Heritage – something inherited from one’s ancestors

History – knowledge of the past learned through research

Induction into imagination

Whatever form of education is inflicted on children, they will always find mythical or heroic figures to satisfy their imagination. If they do not have King Arthur and Peredur or Sigurd and Regin, they will content themselves with Donald Duck and Dick Barton. It may even be argued that the latter are healthier because they are more spontaneous and near to contemporary reality than Branwen the daughter of Llyr or Burnt Njal. But are they more real because they are more at home in our impoverished world? I believe the old myths are better not only intrinsically,  but because they lead further and open a door into the mind as well as into the past. This was the old road which carries us back not merely for centuries but for thousands of years; the road by which every people has travelled and from which the beginnings of every literature have come. I mean the road of oral tradition. It may be that the changes of our generation, the increased speed of life and the mechanization of popular culture by the cinema and the radio have closed this road forever. But if so, those of us who remember the world before the wars have witnessed a change in human consciousness far greater than we have realized and what we are remembering is not the Victorian age but a whole series of ages — a river of immemorial time which has suddenly dried up and become lost in the seismic cleft that has opened between the present and the past.

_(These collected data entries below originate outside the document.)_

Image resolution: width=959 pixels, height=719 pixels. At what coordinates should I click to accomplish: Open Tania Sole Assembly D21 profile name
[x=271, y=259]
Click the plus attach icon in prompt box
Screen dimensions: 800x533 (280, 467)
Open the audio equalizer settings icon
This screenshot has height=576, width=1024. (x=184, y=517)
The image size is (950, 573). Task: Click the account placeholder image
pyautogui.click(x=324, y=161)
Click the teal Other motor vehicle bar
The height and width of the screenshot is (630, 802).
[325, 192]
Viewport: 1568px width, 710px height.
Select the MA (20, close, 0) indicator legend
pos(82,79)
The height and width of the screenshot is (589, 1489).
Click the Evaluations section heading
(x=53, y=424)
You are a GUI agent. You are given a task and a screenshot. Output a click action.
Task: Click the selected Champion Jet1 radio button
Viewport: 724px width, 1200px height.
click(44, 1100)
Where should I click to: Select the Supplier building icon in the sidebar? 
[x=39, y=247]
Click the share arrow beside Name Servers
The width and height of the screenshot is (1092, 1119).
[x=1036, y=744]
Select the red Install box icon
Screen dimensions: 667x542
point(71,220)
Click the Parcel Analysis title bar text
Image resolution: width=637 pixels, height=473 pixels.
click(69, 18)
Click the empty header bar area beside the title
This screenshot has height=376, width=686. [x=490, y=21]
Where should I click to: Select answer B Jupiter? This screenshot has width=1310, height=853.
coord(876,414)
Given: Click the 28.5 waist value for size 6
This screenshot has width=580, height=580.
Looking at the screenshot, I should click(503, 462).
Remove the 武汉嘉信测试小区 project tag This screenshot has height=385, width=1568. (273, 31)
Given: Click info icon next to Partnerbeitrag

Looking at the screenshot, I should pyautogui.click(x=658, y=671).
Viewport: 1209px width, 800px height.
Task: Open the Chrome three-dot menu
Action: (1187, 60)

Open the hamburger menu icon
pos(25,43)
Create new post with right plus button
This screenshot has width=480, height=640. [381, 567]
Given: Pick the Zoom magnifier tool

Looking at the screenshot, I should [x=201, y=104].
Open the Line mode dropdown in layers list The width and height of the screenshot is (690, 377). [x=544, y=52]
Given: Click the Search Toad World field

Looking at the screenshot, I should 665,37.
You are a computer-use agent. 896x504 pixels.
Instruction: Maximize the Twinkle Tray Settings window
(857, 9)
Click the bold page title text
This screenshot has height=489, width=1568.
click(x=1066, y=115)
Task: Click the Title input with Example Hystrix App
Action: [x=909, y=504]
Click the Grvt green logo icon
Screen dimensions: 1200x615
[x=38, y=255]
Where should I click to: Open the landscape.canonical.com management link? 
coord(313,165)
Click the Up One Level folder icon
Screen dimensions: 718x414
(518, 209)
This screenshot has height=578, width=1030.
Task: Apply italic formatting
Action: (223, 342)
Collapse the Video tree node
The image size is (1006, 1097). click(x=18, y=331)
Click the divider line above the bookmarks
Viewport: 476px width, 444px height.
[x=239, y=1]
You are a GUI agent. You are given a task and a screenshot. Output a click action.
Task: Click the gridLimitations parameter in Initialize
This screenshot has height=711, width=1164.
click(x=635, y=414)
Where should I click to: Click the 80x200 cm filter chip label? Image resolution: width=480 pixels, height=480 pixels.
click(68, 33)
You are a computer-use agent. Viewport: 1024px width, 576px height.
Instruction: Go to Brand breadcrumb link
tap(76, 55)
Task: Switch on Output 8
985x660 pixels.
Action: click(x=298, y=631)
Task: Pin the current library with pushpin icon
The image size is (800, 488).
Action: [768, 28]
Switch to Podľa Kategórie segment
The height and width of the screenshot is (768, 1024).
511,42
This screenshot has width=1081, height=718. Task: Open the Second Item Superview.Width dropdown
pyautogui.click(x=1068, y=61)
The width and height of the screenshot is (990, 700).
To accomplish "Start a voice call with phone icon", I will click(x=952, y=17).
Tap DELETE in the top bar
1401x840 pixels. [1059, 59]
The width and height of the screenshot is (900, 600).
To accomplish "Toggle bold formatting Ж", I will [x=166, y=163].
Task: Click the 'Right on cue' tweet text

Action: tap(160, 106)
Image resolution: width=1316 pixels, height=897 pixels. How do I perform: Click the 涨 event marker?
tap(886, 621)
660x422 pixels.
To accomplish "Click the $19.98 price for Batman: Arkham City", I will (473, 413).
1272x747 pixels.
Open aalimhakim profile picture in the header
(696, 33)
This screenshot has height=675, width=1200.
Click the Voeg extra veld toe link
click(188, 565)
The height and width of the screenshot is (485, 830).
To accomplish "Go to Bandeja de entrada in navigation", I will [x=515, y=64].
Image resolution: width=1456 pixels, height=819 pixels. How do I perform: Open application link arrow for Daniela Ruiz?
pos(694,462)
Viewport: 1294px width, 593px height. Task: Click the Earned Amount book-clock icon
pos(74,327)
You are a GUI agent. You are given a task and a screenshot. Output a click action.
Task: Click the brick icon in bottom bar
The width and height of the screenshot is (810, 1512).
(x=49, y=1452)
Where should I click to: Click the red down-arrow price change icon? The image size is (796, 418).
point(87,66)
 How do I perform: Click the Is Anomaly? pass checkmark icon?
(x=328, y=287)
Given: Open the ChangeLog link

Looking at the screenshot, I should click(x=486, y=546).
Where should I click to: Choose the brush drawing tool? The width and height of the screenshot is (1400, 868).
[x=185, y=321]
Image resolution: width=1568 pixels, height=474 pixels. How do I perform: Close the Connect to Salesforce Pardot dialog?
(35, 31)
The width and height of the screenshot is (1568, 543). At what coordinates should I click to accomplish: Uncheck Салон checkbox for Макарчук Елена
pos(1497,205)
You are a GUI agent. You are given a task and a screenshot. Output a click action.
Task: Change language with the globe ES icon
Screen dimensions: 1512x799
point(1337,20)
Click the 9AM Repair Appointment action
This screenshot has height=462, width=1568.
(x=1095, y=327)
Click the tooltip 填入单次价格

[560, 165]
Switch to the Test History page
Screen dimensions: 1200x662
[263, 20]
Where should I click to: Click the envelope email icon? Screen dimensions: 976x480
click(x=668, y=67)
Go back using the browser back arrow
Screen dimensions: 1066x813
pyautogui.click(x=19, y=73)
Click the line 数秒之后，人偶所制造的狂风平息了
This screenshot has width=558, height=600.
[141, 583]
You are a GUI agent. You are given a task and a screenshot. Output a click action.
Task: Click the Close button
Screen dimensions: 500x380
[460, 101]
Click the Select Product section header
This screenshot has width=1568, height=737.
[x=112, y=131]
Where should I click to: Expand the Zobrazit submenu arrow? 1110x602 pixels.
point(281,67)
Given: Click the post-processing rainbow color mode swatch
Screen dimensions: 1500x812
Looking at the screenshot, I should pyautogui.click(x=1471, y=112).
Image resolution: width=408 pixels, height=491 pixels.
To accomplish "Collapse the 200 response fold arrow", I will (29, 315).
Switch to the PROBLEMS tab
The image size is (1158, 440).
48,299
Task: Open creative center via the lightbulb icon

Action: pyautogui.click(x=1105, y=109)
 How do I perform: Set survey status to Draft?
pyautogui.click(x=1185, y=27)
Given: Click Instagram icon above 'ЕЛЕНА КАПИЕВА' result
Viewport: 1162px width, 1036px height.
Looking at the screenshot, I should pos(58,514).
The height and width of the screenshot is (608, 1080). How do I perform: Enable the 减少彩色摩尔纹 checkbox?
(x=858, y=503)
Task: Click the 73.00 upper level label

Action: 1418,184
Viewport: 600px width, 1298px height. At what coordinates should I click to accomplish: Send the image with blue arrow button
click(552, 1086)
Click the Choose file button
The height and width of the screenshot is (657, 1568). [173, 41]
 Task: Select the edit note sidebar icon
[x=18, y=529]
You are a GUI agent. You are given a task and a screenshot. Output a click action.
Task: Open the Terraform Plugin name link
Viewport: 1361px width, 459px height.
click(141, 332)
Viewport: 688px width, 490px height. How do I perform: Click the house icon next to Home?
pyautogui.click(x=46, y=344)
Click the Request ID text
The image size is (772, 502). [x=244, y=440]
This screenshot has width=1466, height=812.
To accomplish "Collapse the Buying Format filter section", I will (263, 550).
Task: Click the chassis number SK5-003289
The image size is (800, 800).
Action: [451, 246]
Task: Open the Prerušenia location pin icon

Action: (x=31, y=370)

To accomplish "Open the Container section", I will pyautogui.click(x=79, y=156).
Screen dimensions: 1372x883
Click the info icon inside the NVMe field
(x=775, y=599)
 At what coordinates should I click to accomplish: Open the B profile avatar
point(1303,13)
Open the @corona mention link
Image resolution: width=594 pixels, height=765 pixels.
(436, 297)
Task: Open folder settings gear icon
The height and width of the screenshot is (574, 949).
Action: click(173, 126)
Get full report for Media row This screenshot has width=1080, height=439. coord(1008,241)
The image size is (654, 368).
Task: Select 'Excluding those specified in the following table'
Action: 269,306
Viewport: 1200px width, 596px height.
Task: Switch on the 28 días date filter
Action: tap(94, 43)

Christopher Dawson, “Memories of a Victorian Childhood”

Knowing and understanding

Note that disciplinary understanding is not the same as the mere accrual of facts (sometimes termed subject-matter knowledge). Facts are fine but they do not in themselves involve any disciplinary understanding. Moreover, in this day of handheld devices, there is little point in memorizing facts that are instantly available at one’s fingertips. Rather, educators should help students to understand the ways in which disciplinary specialists establish and confirm knowledge. This acquisition necessarily involves immersion in the kinds of activities in which specialists are regularly engaged — carrying out proofs in mathematics, making systematic observations and conducting experiments in science, or poring over documents and graphic materials in history.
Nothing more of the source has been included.